Redefining Reward: Reinforcement Learning’s Turbulent...

Reinforcement learning has long promised the moon optimizing outcomes in physical control systems. But the reality? Often, there's a yawning gap between what designers want and what these agents achieve. This divergence becomes glaring in applications like drag reduction in wall turbulence.

The Reward Dilemma

The problem starts with rewards.
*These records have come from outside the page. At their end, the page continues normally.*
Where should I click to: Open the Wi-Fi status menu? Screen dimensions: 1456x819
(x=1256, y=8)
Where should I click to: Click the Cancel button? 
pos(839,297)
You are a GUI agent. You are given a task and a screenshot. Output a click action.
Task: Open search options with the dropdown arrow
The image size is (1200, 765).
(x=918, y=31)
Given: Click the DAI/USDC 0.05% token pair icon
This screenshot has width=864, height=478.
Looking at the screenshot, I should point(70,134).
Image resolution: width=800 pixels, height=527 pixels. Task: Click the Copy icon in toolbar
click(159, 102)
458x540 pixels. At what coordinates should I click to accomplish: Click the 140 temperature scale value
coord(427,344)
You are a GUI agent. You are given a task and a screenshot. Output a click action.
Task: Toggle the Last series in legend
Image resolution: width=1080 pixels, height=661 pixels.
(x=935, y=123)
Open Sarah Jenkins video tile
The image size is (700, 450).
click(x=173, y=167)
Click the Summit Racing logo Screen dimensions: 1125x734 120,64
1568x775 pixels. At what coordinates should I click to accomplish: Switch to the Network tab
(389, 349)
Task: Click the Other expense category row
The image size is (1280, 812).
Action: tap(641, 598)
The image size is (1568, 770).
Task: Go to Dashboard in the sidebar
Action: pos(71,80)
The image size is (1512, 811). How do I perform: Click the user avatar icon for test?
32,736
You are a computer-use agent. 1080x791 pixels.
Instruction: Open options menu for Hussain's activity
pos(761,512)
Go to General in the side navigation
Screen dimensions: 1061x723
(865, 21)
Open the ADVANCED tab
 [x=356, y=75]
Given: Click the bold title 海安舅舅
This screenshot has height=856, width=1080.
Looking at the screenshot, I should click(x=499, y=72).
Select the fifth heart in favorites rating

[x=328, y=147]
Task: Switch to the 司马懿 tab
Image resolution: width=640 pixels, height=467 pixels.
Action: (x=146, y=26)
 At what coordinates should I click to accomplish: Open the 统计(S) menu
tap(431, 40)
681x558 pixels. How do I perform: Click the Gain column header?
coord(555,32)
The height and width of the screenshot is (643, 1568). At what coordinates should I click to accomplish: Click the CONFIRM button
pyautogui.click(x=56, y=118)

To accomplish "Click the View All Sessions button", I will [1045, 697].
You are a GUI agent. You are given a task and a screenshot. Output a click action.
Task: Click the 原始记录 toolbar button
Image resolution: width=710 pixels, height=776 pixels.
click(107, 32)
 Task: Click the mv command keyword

They're intended to guide agents toward desired outcomes. However, physical control, these rewards frequently fall short. The system was deployed without the safeguards the agency promised. For instance, in the context of drag reduction, the rewards linked to pressure gradients can lead to misleading outcomes. Imagine reducing drag but at the cost of increased power usage through the wall. It's a classic case of winning the battle but losing the war.

Two agents have demonstrated significant drag reductions. Yet, the total dissipation increased. So, are these impressive figures just masking a more wasteful flow? The answer, unfortunately, is yes. The documents show a different story behind the reported success.

Tackling the Flaws

Fixing these issues isn't impossible, but it requires a fundamental shift. By introducing a differentiable projection, the credit each agent earns can be restored. This ensures that the policy gradient, a key component in reinforcement learning, functions effectively. Furthermore, adopting a recurrent policy with an expanded sensing range can address the slow cycles near the wall that a memoryless policy can't handle.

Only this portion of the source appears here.